Quantification of mRNA and DNA.
Nucleic acids were extracted from 1- and 2-ml culture samples from the ANAS enrichment culture and strain 195 isolate, respectively. Cells were collected by centrifugation (12,000 x g at 4°C), the supernatants were discarded, and the cell pellets were stored at –80°C until processing. Genomic DNA was isolated from frozen cell pellets using an UltraClean microbial DNA kit (Mo Bio Laboratories, Carlsbad, CA) according to the manufacturer's instructions. Total RNA was isolated from frozen cell pellets by the acid phenol method, described previously (22). For RNA isolation, 2 µl of 10⁷ transcripts µl^–1 of luciferase control RNA (Promega, Madison, WI) (ref mRNA) was added prior to cell lysis to serve as a sample-specific internal reference for mRNA losses during mRNA isolation, reverse transcription, and quantification (22).
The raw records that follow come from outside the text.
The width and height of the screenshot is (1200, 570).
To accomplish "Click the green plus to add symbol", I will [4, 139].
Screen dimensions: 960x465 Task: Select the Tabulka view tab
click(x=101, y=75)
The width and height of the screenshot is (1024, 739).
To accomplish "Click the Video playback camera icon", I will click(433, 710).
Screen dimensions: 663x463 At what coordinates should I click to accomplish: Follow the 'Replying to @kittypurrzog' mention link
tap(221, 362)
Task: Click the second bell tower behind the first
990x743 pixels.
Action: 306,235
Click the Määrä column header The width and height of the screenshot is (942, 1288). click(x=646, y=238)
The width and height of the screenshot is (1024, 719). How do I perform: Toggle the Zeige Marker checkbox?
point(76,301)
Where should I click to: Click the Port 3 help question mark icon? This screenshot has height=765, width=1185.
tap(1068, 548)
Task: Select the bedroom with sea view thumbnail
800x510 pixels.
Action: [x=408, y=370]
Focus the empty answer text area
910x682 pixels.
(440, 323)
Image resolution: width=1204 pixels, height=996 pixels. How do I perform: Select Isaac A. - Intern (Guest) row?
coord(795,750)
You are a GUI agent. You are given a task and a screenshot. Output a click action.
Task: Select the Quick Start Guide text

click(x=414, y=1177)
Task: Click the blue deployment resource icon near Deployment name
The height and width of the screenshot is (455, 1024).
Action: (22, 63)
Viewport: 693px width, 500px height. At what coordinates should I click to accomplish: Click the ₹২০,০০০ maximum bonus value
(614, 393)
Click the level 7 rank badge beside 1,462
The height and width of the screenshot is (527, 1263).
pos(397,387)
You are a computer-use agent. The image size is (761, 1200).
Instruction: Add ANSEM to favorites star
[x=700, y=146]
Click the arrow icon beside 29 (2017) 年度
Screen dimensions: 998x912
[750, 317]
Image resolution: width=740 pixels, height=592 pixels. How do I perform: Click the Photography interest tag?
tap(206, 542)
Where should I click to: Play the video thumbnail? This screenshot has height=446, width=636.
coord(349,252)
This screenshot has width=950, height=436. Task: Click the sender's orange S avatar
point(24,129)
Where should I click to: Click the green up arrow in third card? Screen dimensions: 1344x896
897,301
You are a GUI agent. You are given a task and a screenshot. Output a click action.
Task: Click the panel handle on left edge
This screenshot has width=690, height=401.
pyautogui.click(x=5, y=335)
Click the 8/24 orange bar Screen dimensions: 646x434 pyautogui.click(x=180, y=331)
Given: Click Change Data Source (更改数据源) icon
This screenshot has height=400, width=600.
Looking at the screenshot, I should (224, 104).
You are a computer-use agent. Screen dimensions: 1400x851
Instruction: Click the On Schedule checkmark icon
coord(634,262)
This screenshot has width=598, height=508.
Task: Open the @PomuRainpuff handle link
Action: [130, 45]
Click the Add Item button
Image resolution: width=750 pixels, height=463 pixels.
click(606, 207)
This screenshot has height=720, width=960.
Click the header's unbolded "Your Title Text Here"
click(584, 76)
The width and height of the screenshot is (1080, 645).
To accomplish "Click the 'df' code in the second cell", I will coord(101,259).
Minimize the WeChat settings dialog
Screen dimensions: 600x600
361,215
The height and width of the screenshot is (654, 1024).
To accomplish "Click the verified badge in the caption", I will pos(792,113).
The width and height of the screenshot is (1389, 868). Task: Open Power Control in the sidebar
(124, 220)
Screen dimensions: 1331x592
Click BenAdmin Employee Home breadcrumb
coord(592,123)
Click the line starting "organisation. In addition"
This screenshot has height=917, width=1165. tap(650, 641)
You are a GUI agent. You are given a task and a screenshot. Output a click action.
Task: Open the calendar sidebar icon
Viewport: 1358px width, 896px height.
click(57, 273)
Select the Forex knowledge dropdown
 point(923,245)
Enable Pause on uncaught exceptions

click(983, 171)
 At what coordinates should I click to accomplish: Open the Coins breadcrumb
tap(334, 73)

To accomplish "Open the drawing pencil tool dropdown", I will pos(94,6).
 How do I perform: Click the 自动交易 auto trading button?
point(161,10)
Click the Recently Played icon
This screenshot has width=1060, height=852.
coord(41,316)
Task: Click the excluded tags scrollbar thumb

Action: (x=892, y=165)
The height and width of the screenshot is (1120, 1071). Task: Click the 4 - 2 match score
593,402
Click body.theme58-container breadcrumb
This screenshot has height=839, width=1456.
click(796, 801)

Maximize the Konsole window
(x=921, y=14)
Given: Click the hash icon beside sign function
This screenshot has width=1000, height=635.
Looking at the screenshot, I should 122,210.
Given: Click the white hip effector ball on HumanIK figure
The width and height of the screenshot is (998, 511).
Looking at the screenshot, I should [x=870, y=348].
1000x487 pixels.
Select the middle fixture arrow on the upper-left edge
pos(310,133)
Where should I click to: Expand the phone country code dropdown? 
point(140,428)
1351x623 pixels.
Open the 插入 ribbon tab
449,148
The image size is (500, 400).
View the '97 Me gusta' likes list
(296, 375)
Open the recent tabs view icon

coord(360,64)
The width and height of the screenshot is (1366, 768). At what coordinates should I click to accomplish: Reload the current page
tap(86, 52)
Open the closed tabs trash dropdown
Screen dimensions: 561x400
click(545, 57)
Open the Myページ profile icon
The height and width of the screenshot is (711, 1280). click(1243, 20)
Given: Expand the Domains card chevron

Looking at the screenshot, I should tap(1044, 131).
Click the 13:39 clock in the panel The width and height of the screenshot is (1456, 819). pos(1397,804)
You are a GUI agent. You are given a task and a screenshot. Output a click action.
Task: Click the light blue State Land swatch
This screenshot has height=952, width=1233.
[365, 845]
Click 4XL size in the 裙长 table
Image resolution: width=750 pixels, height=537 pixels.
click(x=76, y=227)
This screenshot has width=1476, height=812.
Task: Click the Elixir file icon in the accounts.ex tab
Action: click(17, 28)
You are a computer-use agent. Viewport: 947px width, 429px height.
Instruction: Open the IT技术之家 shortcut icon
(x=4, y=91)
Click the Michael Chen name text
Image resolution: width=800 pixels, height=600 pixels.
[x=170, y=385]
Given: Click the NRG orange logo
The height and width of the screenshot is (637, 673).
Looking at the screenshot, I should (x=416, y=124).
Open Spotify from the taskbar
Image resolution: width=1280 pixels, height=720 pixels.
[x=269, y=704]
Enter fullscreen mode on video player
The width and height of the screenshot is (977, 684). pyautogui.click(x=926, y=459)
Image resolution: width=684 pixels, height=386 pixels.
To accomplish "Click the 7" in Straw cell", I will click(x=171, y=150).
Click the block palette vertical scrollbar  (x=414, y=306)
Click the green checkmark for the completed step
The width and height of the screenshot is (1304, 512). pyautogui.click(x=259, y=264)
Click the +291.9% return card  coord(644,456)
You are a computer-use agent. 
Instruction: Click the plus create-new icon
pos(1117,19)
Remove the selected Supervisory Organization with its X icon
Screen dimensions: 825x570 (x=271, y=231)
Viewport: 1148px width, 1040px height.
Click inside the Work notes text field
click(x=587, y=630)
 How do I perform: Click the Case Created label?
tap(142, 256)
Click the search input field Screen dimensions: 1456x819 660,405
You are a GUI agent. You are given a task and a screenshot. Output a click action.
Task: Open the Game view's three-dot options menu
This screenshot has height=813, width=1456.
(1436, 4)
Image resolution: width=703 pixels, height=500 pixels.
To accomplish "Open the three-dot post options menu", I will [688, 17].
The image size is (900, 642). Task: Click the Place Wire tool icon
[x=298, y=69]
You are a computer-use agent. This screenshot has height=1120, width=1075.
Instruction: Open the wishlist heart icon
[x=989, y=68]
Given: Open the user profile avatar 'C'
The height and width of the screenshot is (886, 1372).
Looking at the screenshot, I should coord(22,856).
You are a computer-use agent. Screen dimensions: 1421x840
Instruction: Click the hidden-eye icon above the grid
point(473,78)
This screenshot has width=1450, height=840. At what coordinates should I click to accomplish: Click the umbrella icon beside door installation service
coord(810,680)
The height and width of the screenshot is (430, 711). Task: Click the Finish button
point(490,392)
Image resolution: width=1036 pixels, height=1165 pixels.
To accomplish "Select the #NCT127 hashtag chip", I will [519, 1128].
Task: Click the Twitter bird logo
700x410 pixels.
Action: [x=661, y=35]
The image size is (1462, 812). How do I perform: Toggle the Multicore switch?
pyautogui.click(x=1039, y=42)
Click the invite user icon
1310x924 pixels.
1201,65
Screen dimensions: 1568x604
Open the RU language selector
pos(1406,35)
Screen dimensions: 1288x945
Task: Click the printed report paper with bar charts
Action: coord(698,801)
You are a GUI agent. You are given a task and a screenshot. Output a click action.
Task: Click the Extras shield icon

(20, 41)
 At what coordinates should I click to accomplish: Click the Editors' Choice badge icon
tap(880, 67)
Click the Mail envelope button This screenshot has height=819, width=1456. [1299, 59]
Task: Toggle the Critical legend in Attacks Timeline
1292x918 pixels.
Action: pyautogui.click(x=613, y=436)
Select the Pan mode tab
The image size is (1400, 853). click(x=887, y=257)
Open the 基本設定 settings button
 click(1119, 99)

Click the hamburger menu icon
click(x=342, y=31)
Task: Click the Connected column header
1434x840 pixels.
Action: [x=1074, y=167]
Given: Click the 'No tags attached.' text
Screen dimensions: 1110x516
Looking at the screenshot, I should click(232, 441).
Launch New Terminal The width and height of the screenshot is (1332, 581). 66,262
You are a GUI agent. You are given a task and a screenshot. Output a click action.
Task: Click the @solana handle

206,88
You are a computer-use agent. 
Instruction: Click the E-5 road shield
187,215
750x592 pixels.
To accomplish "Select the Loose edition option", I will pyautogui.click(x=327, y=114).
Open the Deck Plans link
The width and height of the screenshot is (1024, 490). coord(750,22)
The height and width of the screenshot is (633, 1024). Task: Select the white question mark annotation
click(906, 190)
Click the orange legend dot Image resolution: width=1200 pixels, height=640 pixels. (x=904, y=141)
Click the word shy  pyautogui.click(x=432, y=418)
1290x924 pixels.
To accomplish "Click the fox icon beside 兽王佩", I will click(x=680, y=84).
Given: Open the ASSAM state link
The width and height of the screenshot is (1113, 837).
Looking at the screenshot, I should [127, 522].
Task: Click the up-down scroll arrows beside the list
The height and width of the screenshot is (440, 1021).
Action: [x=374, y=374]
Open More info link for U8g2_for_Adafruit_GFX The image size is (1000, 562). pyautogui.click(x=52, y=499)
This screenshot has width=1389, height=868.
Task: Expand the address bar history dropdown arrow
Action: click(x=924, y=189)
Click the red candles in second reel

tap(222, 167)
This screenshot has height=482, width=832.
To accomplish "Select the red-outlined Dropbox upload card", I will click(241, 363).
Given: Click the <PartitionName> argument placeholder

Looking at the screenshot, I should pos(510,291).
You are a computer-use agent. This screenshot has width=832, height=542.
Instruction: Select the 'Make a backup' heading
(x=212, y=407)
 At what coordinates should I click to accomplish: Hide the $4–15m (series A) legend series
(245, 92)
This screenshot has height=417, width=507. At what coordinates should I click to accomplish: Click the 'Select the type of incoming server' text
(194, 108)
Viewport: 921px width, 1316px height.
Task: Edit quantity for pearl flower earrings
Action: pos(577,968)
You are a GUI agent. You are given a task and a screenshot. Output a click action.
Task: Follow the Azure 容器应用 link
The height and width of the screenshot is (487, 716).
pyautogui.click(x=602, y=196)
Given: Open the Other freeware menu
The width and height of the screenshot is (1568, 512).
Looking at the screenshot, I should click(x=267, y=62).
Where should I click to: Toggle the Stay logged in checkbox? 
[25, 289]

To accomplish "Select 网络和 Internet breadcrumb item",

To quantify tceA and vcrA genes, real-time quantitative PCR (qPCR) was applied to genomic DNA in conjunction with the absolute standard curve method as previously described (23). Primers and probes used for qPCR of tceA were 5'-ATCCAGATTATGACCCTGGTGAA (forward), 5'-GCGGCATATATTAGGGCATCTT (reverse), and 5'-FAM-TGGGCTATGGCGACCGCAGG-TAMRA (where FAM is 6-carboxyfluorescein and TAMRA is 6-carboxymethylrhodamine) (probe) (22); and those used for vcrA were 5'-CTCGGCTACCGAACGGATT (forward), 5'-GGGCAGGAGGATTGACACAT (reverse), and 5'-FAM-CGCACTGGTTATGGCAACCACTC-TAMRA (probe) (19a).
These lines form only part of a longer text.